This gorgeous, debut project is the work of solo developer Max Nielsen. Although he is currently finalising the game ahead of its release later this year, he took the time to talk to OnlySP to reflect and tell us more.


OnlySP: What inspired you to bring The Long Return to life? Was it an idea you were sitting on for a while or did it come on quite suddenly?

Nielsen: Actually, I never planned on releasing this game, or even finishing it. I had just quit my job at Microsoft and wanted to create a quick demo for my portfolio, so that I could apply for jobs in the industry. At the time I was working on a 2D RPG mostly for fun, and I knew I would need to make something in 3D for the bigger studios to give me a chance. So I decided to make a fairly simple demo with around 10 minutes of gameplay. However, while working on it, I got offered a job as an application consultant at a great company, and they said they would let me work on my own games and run my own company on the side, so I accepted the job and since then I have been working on this game as a hobby on my free time.

OnlySP: Each zone in The Long Return has such a pleasing aesthetic, how did you go about level design in a mostly natural world?

Nielsen: I am a huge Nintendo fan, Zelda OoT is still my favorite single player game ever, and I had just played through Zelda BotW, and wanted to create a world with a similar color palette and feel.

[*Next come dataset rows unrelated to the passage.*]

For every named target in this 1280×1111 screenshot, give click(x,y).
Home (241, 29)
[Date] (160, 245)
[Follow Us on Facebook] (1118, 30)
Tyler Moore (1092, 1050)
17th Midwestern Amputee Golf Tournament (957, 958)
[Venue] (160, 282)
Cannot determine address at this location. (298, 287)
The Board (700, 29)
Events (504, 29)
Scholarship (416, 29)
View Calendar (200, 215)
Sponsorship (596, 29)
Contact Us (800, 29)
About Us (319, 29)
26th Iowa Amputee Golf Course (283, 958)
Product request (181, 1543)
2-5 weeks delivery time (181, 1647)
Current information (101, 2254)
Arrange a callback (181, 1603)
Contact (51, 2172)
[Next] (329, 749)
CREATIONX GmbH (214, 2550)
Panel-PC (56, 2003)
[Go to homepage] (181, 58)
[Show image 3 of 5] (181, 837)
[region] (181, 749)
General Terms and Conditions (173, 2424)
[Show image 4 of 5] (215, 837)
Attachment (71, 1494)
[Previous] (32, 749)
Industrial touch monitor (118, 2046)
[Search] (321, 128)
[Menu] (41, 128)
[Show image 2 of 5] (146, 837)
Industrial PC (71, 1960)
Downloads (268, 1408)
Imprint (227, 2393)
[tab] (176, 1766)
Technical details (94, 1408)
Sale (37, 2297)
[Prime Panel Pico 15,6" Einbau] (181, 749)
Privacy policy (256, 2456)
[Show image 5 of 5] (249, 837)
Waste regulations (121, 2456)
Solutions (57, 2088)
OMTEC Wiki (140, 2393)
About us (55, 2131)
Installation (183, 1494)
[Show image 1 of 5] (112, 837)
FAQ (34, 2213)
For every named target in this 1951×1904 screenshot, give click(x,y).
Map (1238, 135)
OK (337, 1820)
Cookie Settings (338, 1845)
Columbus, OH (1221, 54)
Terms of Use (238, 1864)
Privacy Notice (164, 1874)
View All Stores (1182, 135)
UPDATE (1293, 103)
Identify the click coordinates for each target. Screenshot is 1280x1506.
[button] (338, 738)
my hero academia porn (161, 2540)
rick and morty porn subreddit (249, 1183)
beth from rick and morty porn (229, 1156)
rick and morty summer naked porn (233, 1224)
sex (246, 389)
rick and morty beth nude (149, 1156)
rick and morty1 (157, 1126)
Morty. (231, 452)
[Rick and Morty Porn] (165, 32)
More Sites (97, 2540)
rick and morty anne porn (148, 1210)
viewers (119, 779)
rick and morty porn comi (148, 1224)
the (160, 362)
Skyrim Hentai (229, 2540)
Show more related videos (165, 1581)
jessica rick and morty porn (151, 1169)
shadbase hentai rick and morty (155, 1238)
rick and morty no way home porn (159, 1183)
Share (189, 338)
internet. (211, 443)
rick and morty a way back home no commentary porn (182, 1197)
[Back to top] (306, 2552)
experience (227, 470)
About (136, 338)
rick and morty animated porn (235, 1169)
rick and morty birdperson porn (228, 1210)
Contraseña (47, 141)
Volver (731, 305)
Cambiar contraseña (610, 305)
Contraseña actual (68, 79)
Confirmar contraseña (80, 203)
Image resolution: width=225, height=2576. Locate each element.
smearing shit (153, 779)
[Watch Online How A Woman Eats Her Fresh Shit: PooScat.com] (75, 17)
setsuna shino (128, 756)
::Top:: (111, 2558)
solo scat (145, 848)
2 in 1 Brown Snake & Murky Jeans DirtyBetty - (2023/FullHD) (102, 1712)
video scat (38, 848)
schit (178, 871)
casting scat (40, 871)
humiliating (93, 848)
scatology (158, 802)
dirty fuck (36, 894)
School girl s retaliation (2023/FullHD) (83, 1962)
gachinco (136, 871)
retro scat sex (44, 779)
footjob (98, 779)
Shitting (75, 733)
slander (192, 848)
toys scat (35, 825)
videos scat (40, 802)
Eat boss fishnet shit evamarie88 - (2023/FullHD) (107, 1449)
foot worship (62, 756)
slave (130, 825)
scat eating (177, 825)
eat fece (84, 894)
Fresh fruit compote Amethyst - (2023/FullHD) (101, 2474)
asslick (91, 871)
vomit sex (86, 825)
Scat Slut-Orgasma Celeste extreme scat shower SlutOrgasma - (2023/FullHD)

After trying out a few different things I decided to use the low poly style because that would mean I could actually model some stuff by myself. I think I’ve gone through the level design of each zone in my game at least 10 times since I started, it’s crazy how much you learn just by trial and error (although time-consuming).

OnlySP: Will the game have a stronger focus on gameplay and location or story. Is The Long Return is a mix of the two?

Nielsen: Since the start I really wanted to tell a story without any words or text, and I have kept true to that. Instead I tell the story using memories and visuals. This does set certain limits to how gripping and detailed the story can be, especially when working with animals, but I think the message comes across quite well. The game is, at its core, a puzzle/adventure game, and you spend most of your time solving different puzzles and finding your way past obstacles, accompanied by an amazing original soundtrack that I still cannot believe is for my game.

OnlySP: Being your first big project game, what have you learned during development?

Nielsen: That list is incredibly long, and hopefully I can create a post-mortem detailing most of it. But I would say the main things I will take away from this project is:

– Plan, research and test; When starting out I kind of just created features for the game by trial and error, this leads to some really messy code. Nowadays I always make sure to properly plan, take notes, research best practices and test everything in a dev-environment before putting it in my game.
– Marketing is a necessary evil, even as a hobby developer with very limited time, I still don’t do enough of it, shame!
– It’s okay to take a day off, don’t burn out, it’s supposed to be fun!

OnlySP: Overall, how long has it taken for you to develop The Long Return?

Nielsen: Roughly a year. But I’ve been working on games for 4-5 years before that as a hobby.

OnlySP: Do you have any plans after The Long Return is released?

Nielsen: Big, BIG plans, haha. While I love this game and all I’ve learned, I am so excited to start my next project. It is much more “my type of game” and I have very high hopes for it. I won’t say too much yet, but it will combine my two favorite genres of single player games; RPG and city management.

The Long Return is set to release in August 2019.